The borders of Ukraine were decide during a time of peace in the early 1990s and without the threat of force.

The borders of Taiwan were decide by war.


Less than 50% of people in Donbas are ethnic Russians, which is why WNU mendaciously uses the words "Russian speakers".

Russia should have petitioned the UN for a plebiscite. It did not. It went straight for guns.

I have said that Crimea should be part of Russia. There are more Russians there than Ukrainians, but not convincing so, when you add other ethnicities. Maybe there should have been a plebiscite there. WNU never asks what the ethnic Tatars think of Crimea.

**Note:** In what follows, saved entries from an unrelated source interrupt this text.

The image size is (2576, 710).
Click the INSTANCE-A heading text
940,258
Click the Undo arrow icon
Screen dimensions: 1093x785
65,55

Russia negotiated form a position of weakness in the early 1990s. So again I think maybe the question of Crimea should be revisited. Now it never will because Putin went straight for guns except for that incident with Viktor Yanukovych

"In November 2013, a series of events began that led to his ousting as president. Amid economic pressure from Russia, Yanukovych suddenly changed his mind and withdrew from signing an association agreement with the EU, instead accepting a Russian trade deal and loan bailout. "

Anonymous said...

That's right chummy and it wasn't suddenly. The Russians offered the better deal. Then what happened?

US agencies and their fellow travelers orchestrated a coup against the duly elected Ukie government and now we are in the mess we are today.

Anonymous said...

The best part of the deal making was the Russians restricted Ukrainians imports to put the squeeze on. That was August 2013.

Maybe they did maybe they didn't, but the Russians should have offered the Ukrainians a sweetheart deal on oil. right now India and china are getting sweet deals. If Russia had offered deals to Ukraine, maybe they could have got farther.

Much farther with a carrot. Makes me think Putin is a retard. Or just a greedy SOB.

Anonymous said...

Are you unaware that Ukraine was getting basically free energy from Russia since the end of the Soviet Union? That is one of the main reasons why EU membership was a problem for russia. They would have had to renegotiate all these open trade deals between the two countries, and probably stop paying the majority of ukraines energy bill every single year.

Anonymous said...

"Are you unaware that Ukraine was getting basically free energy"

That is why Ukraine got behind in payments for the oil. Sure. whatever.

Anonymous said...


"Are you unaware that Ukraine was getting basically free energy"

"Ukraine, which imports nearly all its gas from Russia, pays about $400 per 1,000 cubic meters, slightly higher than the average price paid by European customers. Naftogaz said"


You (1:44) fucking liar.

Anonymous said...

Congratulations on quoting the prices after relations broke down, simpleton.

https://en.wikipedia.org/wiki/Russia%E2%80%93Ukraine_gas_disputes

Until 2005 Ukraine was charged $50 per 1,000 cm

Do you have any idea why Pascal Lamy, the director general of the WTO would be quoted saying: "all Post-Soviet states should pay market prices for their energy needs in order to improve the efficiency of their economies." Perhaps because all post soviet satellites received heavily subsidized gas? Why yes, that does make sense, doesn't it? Do you think selling Ukraine energy at 1/8th of it's market value wasn't free enough? Even after the prices were forced upward over the decade, it had never approached market value until recently.

Instead of cherry picking bad faith arguments that suit your shit worldviews go do some research on the structure of post soviet states.

Anonymous said...

Lot of time between 2005 and 2013.

The article I cited gave the relationship between what Europe paid and and what Ukraine paid. There is a ratio there.

$50 per 1,000 cm means what? It could be anything. It could be cheap, it could be expensive. You need to relate it what others in the region were paying.


You still the dumbass troll you will always be.